Problem requirements:
Each record below needs to be set down again exactly.

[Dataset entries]
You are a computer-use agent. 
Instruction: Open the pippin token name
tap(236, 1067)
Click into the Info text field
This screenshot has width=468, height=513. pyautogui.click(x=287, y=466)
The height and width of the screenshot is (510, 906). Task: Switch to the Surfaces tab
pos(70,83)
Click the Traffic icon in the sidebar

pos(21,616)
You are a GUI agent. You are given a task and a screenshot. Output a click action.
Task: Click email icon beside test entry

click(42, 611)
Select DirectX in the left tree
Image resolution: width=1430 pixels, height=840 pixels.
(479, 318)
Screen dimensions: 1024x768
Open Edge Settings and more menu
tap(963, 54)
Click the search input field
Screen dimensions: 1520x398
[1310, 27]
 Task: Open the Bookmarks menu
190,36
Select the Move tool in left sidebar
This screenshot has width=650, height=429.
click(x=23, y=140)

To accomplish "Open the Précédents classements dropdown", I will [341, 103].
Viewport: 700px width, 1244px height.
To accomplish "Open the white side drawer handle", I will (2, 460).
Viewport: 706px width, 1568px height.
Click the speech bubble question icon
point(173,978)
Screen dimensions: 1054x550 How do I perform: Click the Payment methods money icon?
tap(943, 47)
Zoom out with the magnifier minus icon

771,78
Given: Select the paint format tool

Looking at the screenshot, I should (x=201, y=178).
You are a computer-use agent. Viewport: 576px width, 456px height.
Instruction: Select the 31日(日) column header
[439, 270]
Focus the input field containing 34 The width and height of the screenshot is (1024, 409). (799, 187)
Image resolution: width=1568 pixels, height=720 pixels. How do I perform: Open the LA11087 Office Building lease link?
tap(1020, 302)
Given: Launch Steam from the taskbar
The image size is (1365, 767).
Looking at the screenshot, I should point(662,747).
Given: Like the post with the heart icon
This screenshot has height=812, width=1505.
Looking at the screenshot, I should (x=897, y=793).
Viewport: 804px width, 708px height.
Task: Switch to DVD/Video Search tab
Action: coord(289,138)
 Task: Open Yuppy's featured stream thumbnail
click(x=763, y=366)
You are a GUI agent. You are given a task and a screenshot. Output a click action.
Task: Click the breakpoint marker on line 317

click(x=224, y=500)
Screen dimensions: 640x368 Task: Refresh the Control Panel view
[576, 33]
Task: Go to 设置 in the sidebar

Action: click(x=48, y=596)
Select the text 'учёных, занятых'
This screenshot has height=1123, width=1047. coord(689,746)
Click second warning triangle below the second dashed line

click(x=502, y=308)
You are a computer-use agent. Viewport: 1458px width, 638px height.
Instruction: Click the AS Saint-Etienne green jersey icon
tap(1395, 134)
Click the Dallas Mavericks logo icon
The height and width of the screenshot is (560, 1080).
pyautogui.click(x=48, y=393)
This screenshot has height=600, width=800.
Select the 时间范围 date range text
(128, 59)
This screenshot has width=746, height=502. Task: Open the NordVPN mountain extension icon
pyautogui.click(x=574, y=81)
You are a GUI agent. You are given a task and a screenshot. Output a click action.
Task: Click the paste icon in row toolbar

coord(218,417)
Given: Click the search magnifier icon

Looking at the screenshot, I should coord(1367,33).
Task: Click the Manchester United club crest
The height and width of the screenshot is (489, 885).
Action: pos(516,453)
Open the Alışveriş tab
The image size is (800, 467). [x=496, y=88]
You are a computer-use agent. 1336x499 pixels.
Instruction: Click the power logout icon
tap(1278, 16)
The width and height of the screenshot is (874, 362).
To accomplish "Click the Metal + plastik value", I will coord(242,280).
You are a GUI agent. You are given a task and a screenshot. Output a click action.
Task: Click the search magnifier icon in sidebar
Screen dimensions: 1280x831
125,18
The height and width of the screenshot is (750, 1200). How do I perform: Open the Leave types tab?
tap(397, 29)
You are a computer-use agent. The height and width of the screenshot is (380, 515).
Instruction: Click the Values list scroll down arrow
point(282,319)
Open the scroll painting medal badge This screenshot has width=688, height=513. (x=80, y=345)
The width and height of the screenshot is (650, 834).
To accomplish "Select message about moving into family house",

Output of the task:
You are a computer-use agent. 
Instruction: Open the pippin token name
tap(236, 1067)
Click into the Info text field
This screenshot has width=468, height=513. pyautogui.click(x=287, y=466)
The height and width of the screenshot is (510, 906). Task: Switch to the Surfaces tab
pos(70,83)
Click the Traffic icon in the sidebar

pos(21,616)
You are a GUI agent. You are given a task and a screenshot. Output a click action.
Task: Click email icon beside test entry

click(42, 611)
Select DirectX in the left tree
Image resolution: width=1430 pixels, height=840 pixels.
(479, 318)
Screen dimensions: 1024x768
Open Edge Settings and more menu
tap(963, 54)
Click the search input field
Screen dimensions: 1520x398
[1310, 27]
 Task: Open the Bookmarks menu
190,36
Select the Move tool in left sidebar
This screenshot has width=650, height=429.
click(x=23, y=140)

To accomplish "Open the Précédents classements dropdown", I will [341, 103].
Viewport: 700px width, 1244px height.
To accomplish "Open the white side drawer handle", I will (2, 460).
Viewport: 706px width, 1568px height.
Click the speech bubble question icon
point(173,978)
Screen dimensions: 1054x550 How do I perform: Click the Payment methods money icon?
tap(943, 47)
Zoom out with the magnifier minus icon

771,78
Given: Select the paint format tool

Looking at the screenshot, I should (x=201, y=178).
You are a computer-use agent. Viewport: 576px width, 456px height.
Instruction: Select the 31日(日) column header
[439, 270]
Focus the input field containing 34 The width and height of the screenshot is (1024, 409). (799, 187)
Image resolution: width=1568 pixels, height=720 pixels. How do I perform: Open the LA11087 Office Building lease link?
tap(1020, 302)
Given: Launch Steam from the taskbar
The image size is (1365, 767).
Looking at the screenshot, I should point(662,747).
Given: Like the post with the heart icon
This screenshot has height=812, width=1505.
Looking at the screenshot, I should (x=897, y=793).
Viewport: 804px width, 708px height.
Task: Switch to DVD/Video Search tab
Action: coord(289,138)
 Task: Open Yuppy's featured stream thumbnail
click(x=763, y=366)
You are a GUI agent. You are given a task and a screenshot. Output a click action.
Task: Click the breakpoint marker on line 317

click(x=224, y=500)
Screen dimensions: 640x368 Task: Refresh the Control Panel view
[576, 33]
Task: Go to 设置 in the sidebar

Action: click(x=48, y=596)
Select the text 'учёных, занятых'
This screenshot has height=1123, width=1047. coord(689,746)
Click second warning triangle below the second dashed line

click(x=502, y=308)
You are a computer-use agent. Viewport: 1458px width, 638px height.
Instruction: Click the AS Saint-Etienne green jersey icon
tap(1395, 134)
Click the Dallas Mavericks logo icon
The height and width of the screenshot is (560, 1080).
pyautogui.click(x=48, y=393)
This screenshot has height=600, width=800.
Select the 时间范围 date range text
(128, 59)
This screenshot has width=746, height=502. Task: Open the NordVPN mountain extension icon
pyautogui.click(x=574, y=81)
You are a GUI agent. You are given a task and a screenshot. Output a click action.
Task: Click the paste icon in row toolbar

coord(218,417)
Given: Click the search magnifier icon

Looking at the screenshot, I should coord(1367,33).
Task: Click the Manchester United club crest
The height and width of the screenshot is (489, 885).
Action: pos(516,453)
Open the Alışveriş tab
The image size is (800, 467). [x=496, y=88]
You are a computer-use agent. 1336x499 pixels.
Instruction: Click the power logout icon
tap(1278, 16)
The width and height of the screenshot is (874, 362).
To accomplish "Click the Metal + plastik value", I will coord(242,280).
You are a GUI agent. You are given a task and a screenshot. Output a click action.
Task: Click the search magnifier icon in sidebar
Screen dimensions: 1280x831
125,18
The height and width of the screenshot is (750, 1200). How do I perform: Open the Leave types tab?
tap(397, 29)
You are a computer-use agent. The height and width of the screenshot is (380, 515).
Instruction: Click the Values list scroll down arrow
point(282,319)
Open the scroll painting medal badge This screenshot has width=688, height=513. (x=80, y=345)
The width and height of the screenshot is (650, 834).
To accomplish "Select message about moving into family house",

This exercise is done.